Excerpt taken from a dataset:
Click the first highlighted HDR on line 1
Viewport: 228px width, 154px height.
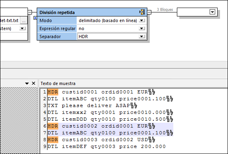53,92
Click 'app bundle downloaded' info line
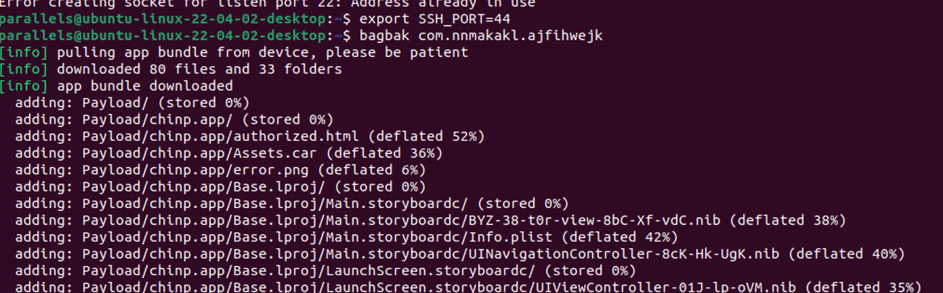Viewport: 943px width, 293px height. pyautogui.click(x=145, y=86)
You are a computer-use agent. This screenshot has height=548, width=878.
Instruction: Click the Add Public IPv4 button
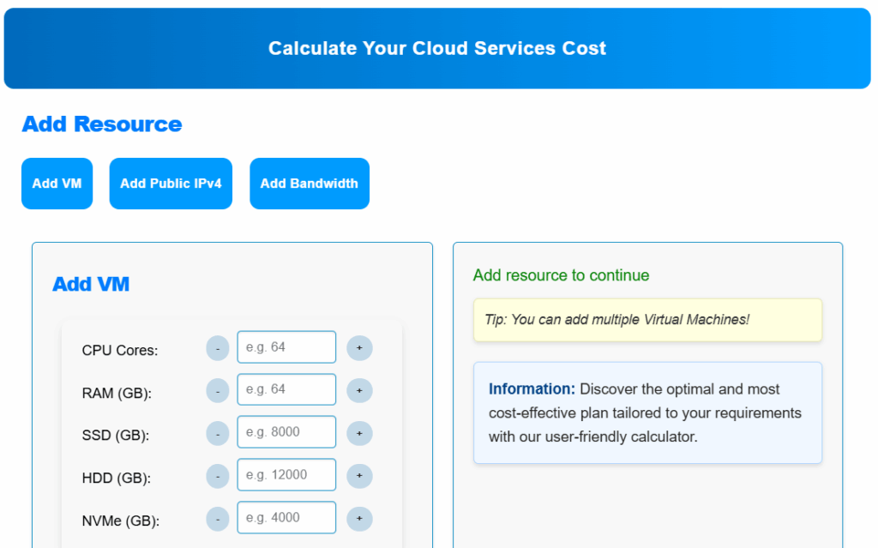(170, 183)
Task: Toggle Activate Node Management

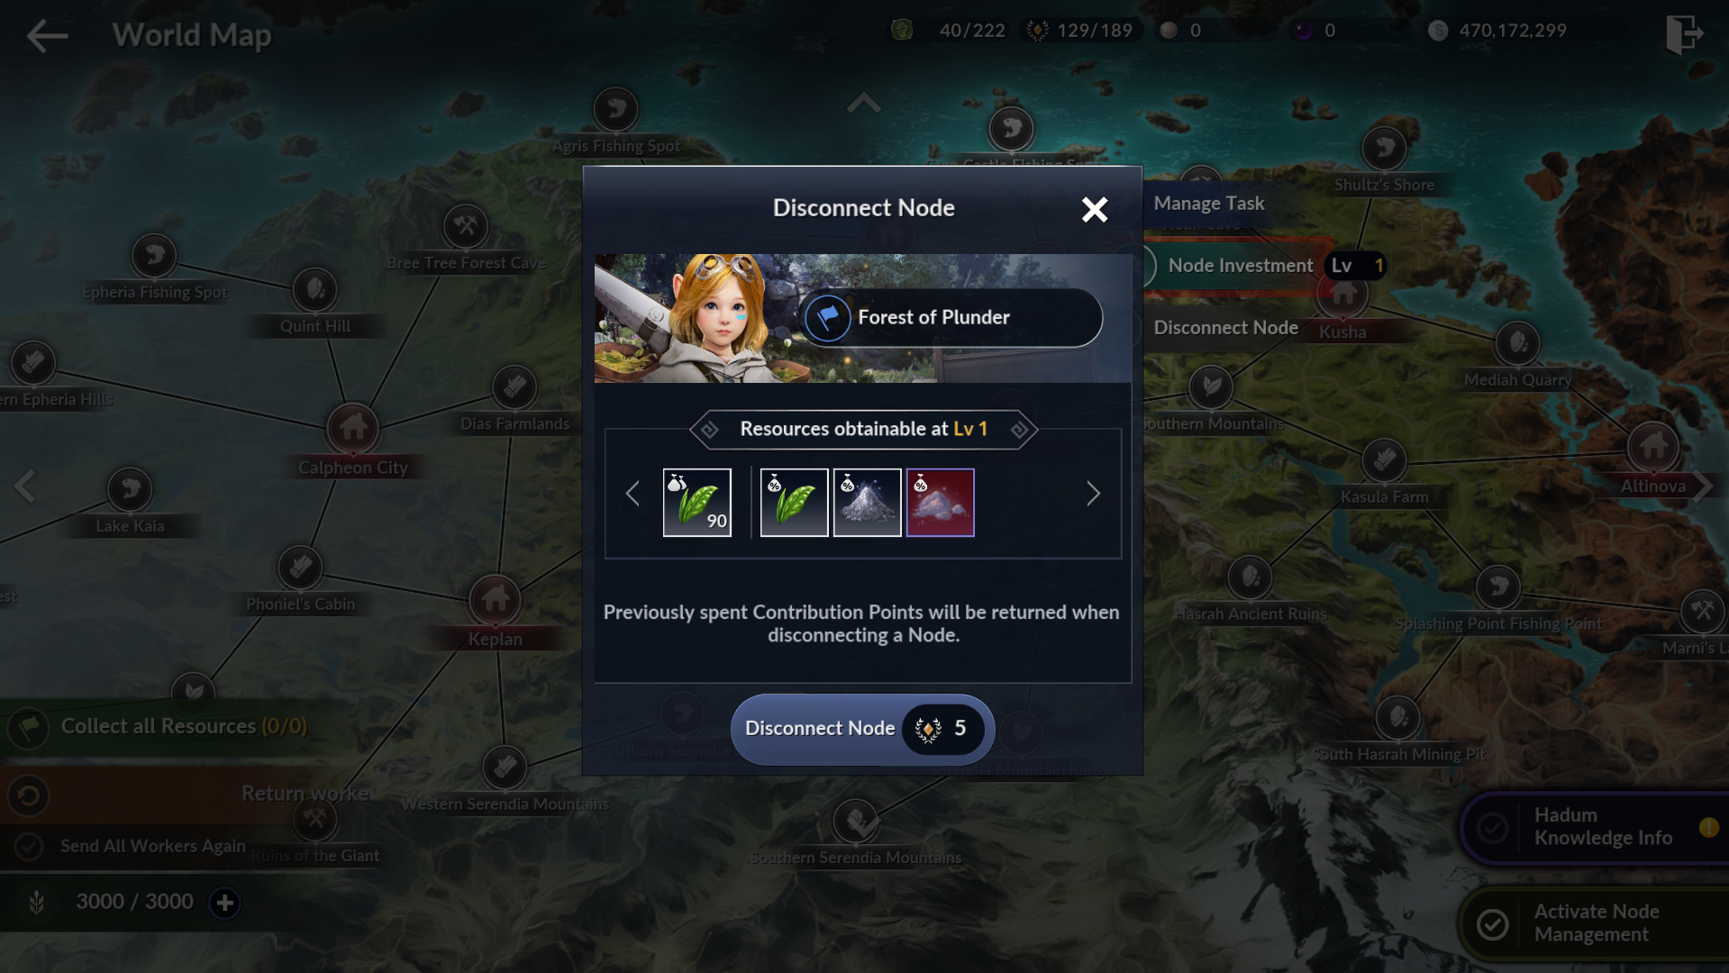Action: (1493, 923)
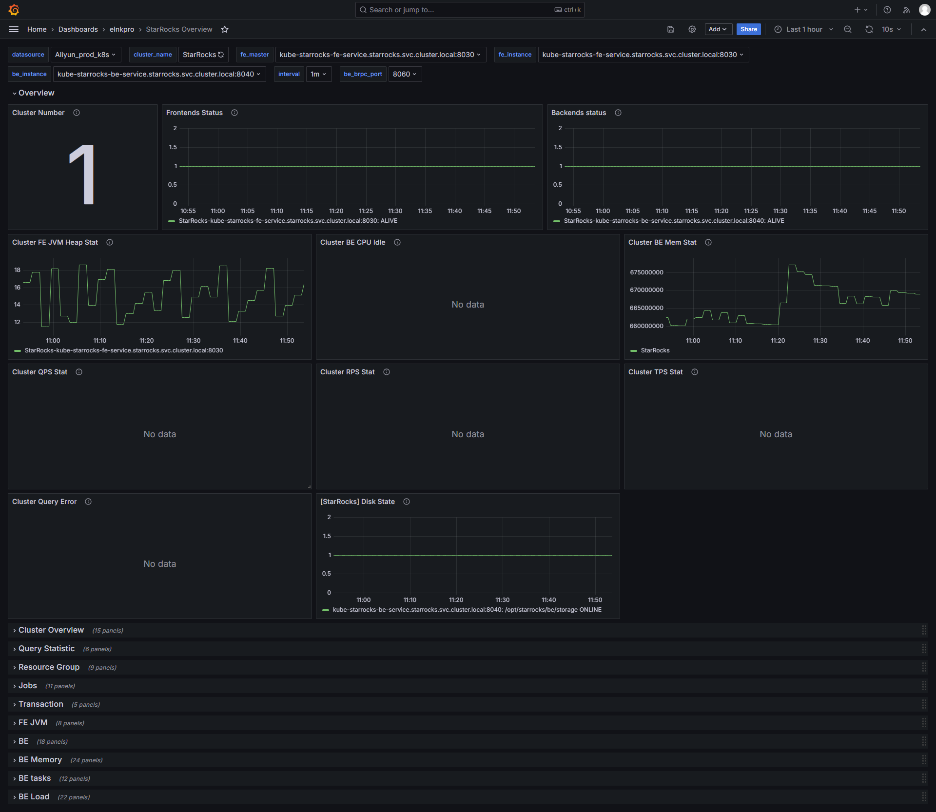Viewport: 936px width, 812px height.
Task: Click the zoom out time range icon
Action: click(848, 29)
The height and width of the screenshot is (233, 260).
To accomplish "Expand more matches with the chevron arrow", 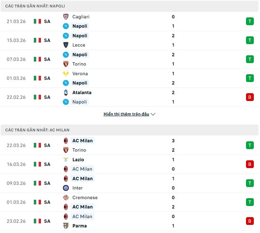I will coord(153,114).
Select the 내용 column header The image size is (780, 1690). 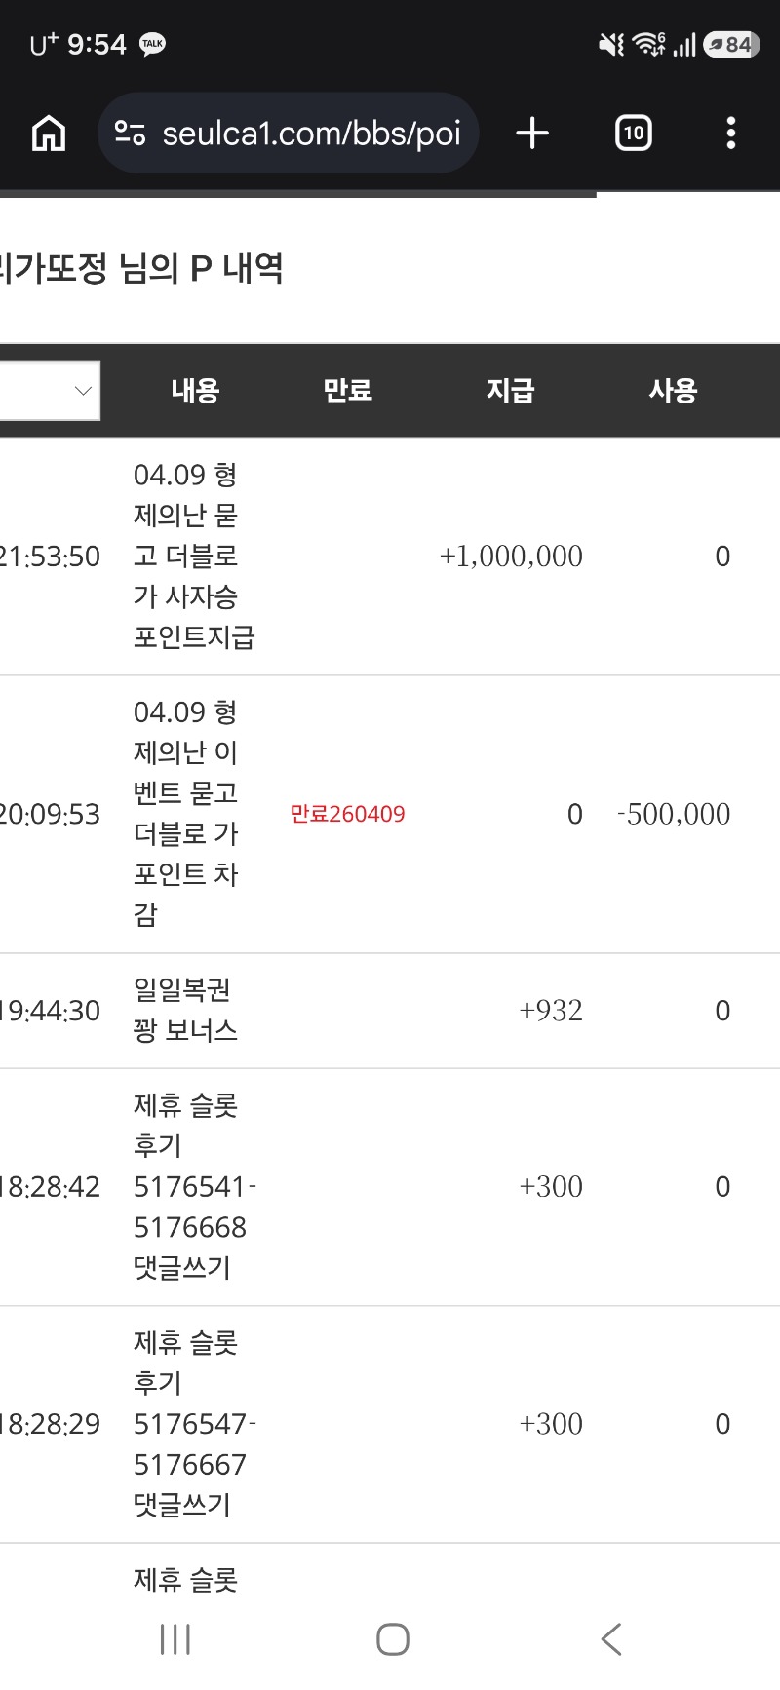tap(195, 391)
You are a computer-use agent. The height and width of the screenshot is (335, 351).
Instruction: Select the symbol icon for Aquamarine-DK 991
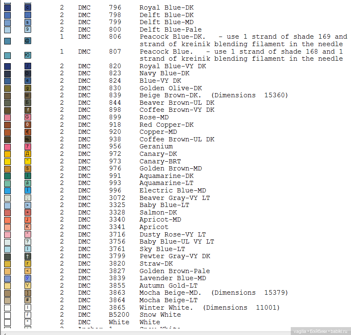coord(28,176)
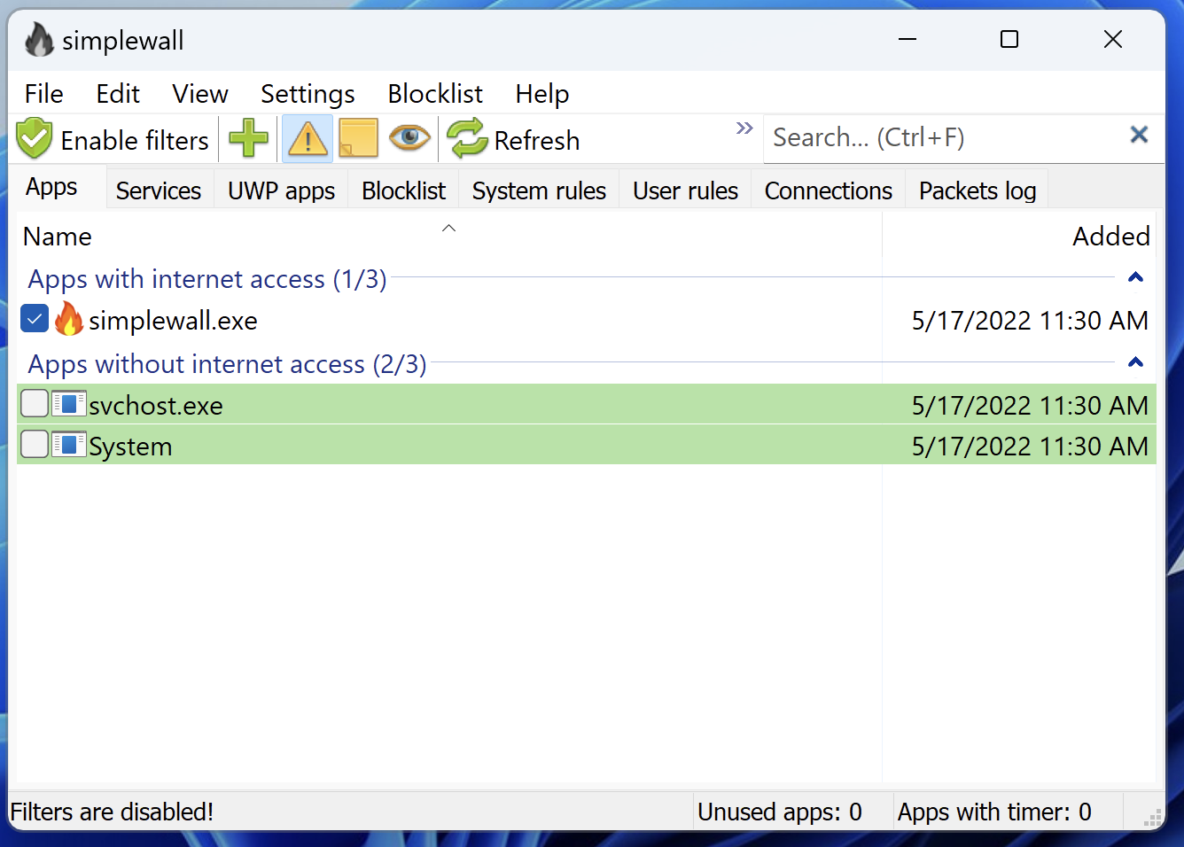Click the simplewall flame icon beside simplewall.exe
Viewport: 1184px width, 847px height.
coord(69,320)
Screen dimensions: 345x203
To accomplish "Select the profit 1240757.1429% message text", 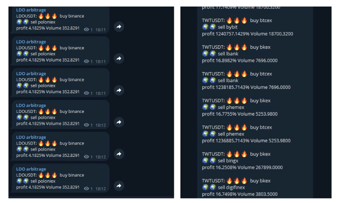I will coord(248,34).
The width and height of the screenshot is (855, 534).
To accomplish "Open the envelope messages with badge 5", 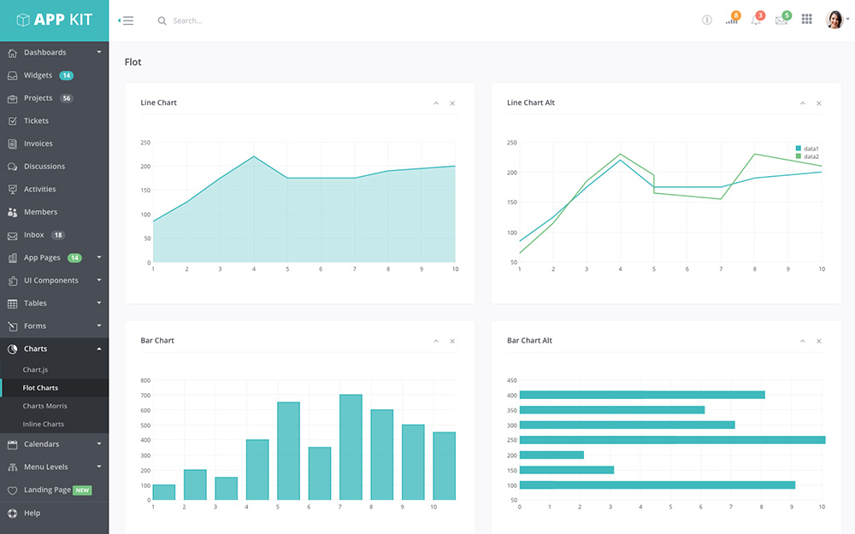I will point(781,20).
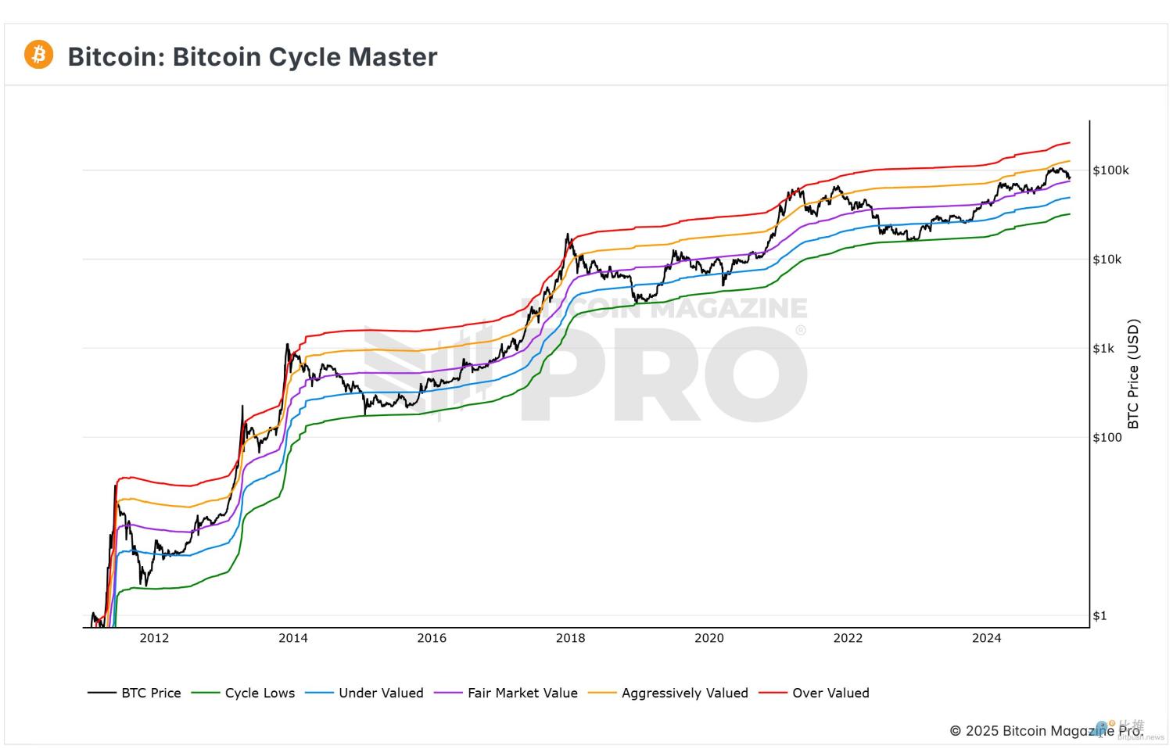Click the 2016 x-axis tick label
The width and height of the screenshot is (1173, 749).
432,638
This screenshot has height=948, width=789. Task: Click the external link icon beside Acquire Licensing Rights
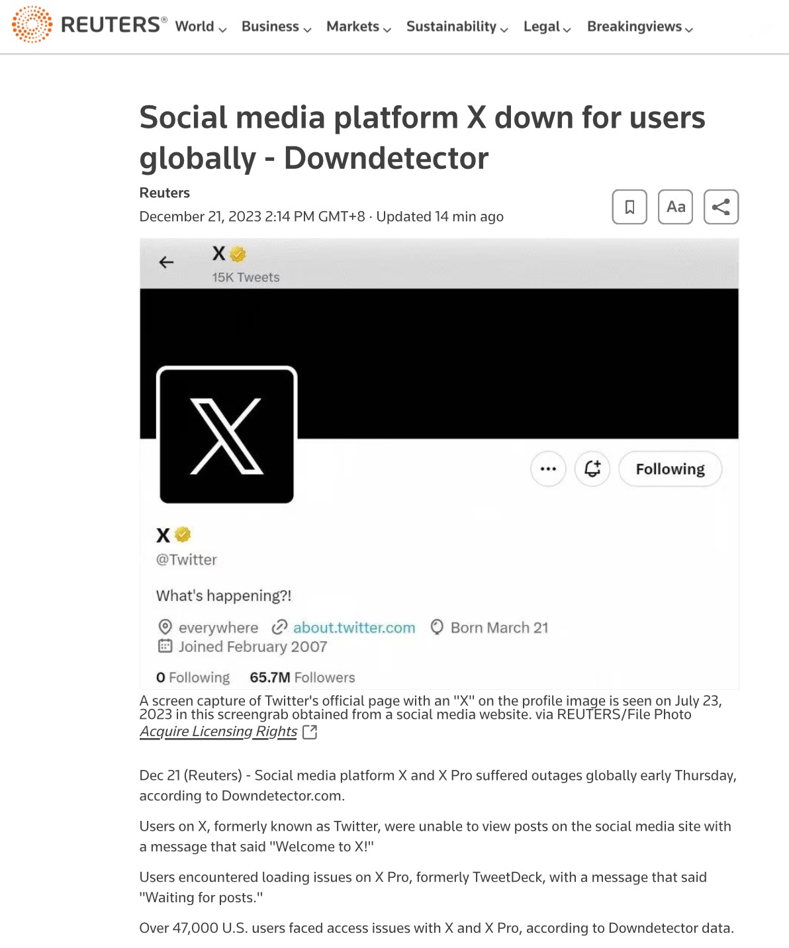(x=309, y=732)
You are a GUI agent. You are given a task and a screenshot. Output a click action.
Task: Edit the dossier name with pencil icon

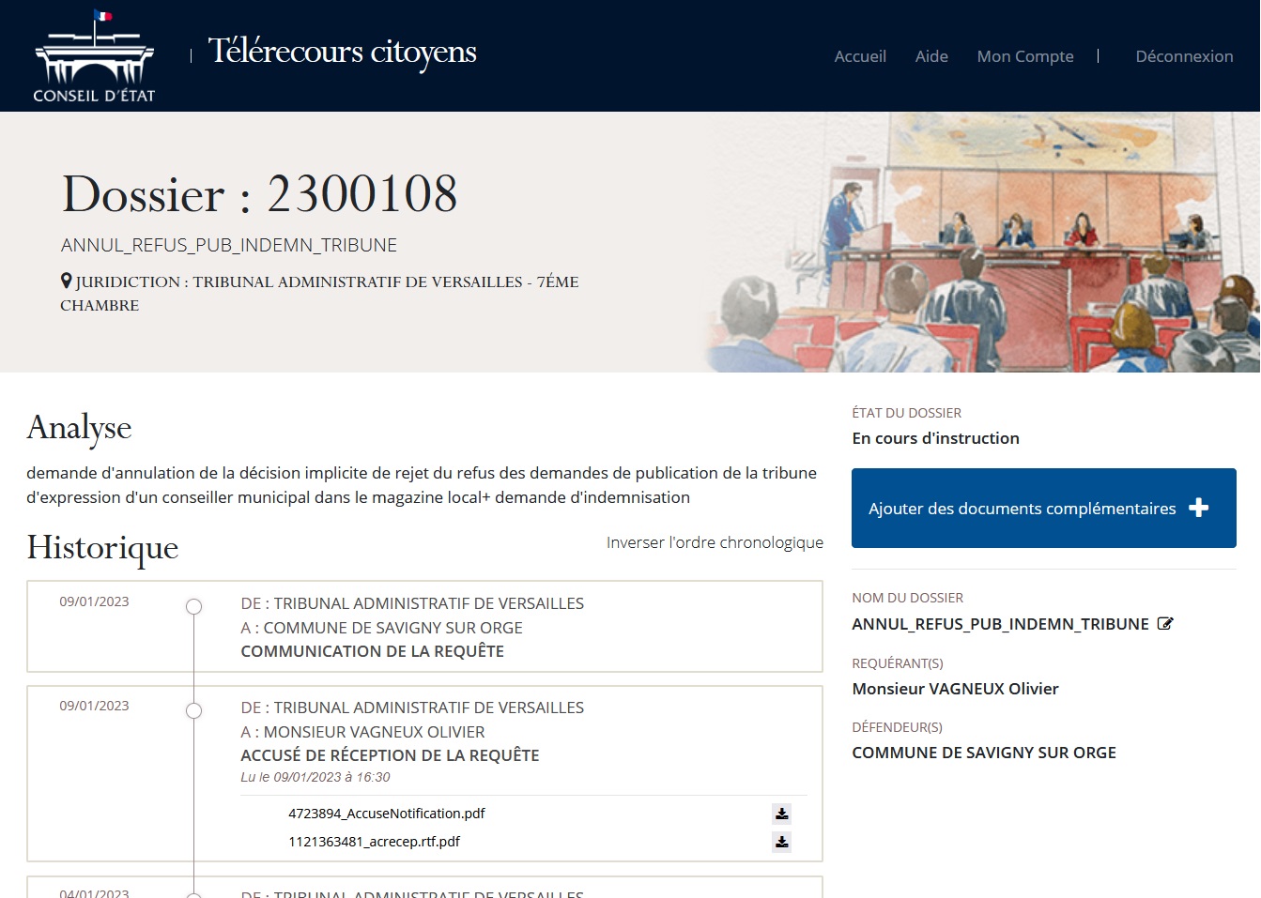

**Task description**
Reproduce everything from the line that contains "This screenshot has height=948, width=789." down to the end of the lines, both ends included. Omit the pictures from your answer.

**Solved exercise**
This screenshot has height=948, width=789. Task: Click the external link icon beside Acquire Licensing Rights
(x=309, y=732)
You are a GUI agent. You are given a task and a screenshot. Output a click action.
Task: Edit the dossier name with pencil icon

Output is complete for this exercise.